Is there any suggestion of a date when a conclusion to the whole affair will be reached?
great post Bunyip, there are some things in there that I have done in the past, it was good to be reminded of those things so I dont do them again.
The above comments... may be relevant to a few people here.
Its easy in hindsight to say anyone could see Storm was a disaster that was always going to happen.. but would you have had the same opinion before it all turned to ****? And of course everyone will say yes, but we know that aint the truth.
There’s not a single one of us who isn’t wary of debt. And it didn’t take the Storm debacle or the GFC or the stock market crash to instill this caution in us. All of us were wary of debt long before we even heard of Storm, and long before 2007/08 when the economic crisis hit.
I agree with most of what you say, bunyip, but not this.
There were plenty who had grown overly comfortable with debt up until the GFC. Lots of credit card debt, redrawing on mortages to fund holidays, houses being bought at top prices with the minimum of deposit, booming business in margin loans etc etc. This was one of the main factors that brought about the GFC. It took the GFC to remind people how dangerous debt can be.
I think everyone has common sense??Bunyip do you know what your problem is? You think everyone has common sense... from my experience a lot of people have none! Which may help explain a few things.
I think everyone has common sense??
No mate, I think almost the opposite. Many people either have no common sense, or else they have their common sense switched off. I’ve given examples by mentioning people who swim in crocodile habitat, and pilots who fly in bad weather. I could fill a book with day to day examples of people who exhibit a lack of common sense.

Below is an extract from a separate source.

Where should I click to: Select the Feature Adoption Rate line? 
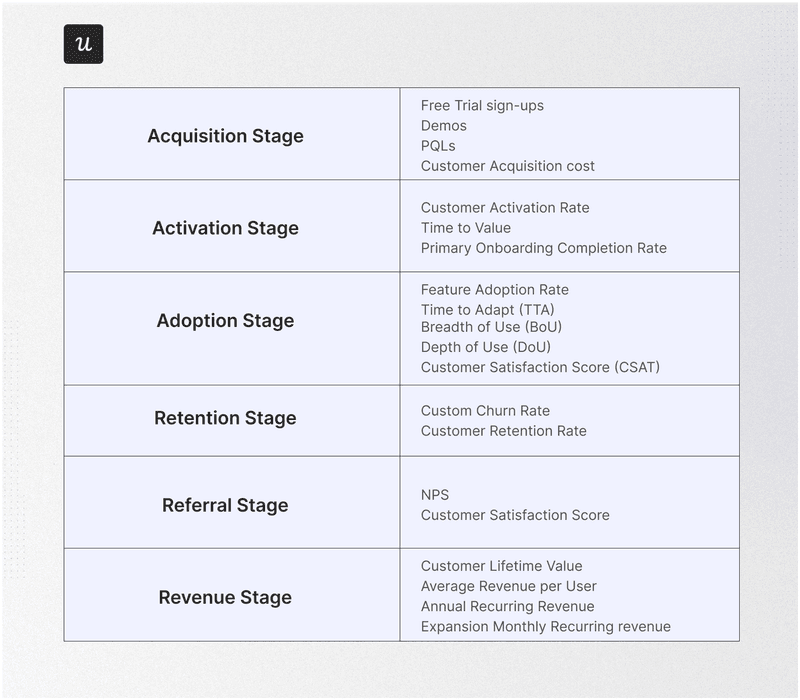pos(494,290)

If you’d been reading my posts all along you would have seen me say many times that it was mainly a lack of common sense that started Storm investors on the road to ruin.

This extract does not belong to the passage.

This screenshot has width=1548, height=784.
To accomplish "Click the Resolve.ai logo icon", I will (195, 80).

Of course I’ve been criticized no end for saying it, particularly by Frank. Interestingly, Frank later did a complete turnaround by admitting that a lack of common sense cost Storm investors everything they had in the end.
Was Storm's scheme as daft as many on this forum profess. Of course it wasn't. Go to any bank site in Australia today and look at what those banks have to say about margin loans. Almost all of them without exception still talk about using the equity in one's house to buy shares.
Anyone know when the court proceedings might conclude? A while back I heard that it was to be by Christmas.
May I wish all Storm Investors a Merry Christmas, and hope for you all that 2013 will see some justice done.
gg
Same to you GG , glad your back !! and I hope you don't get too burnt on The Strand and have a mud crab and a prawn for me.
Another mob of muppets with a similar range of "expertise" have just opened a new financial centre on one of our major thoroughfares in Townsville, usual bling and awning out the front, and a webpage costing at least $120.
Next time I'm over that way I'll take some prunes before I go and visit the ablutions.
Some thankless bastard stole a gold tap from the mens' in the Ross Island Hotel.
I'd be sure to find a replacement.
There will be more, and more, and more Banksias.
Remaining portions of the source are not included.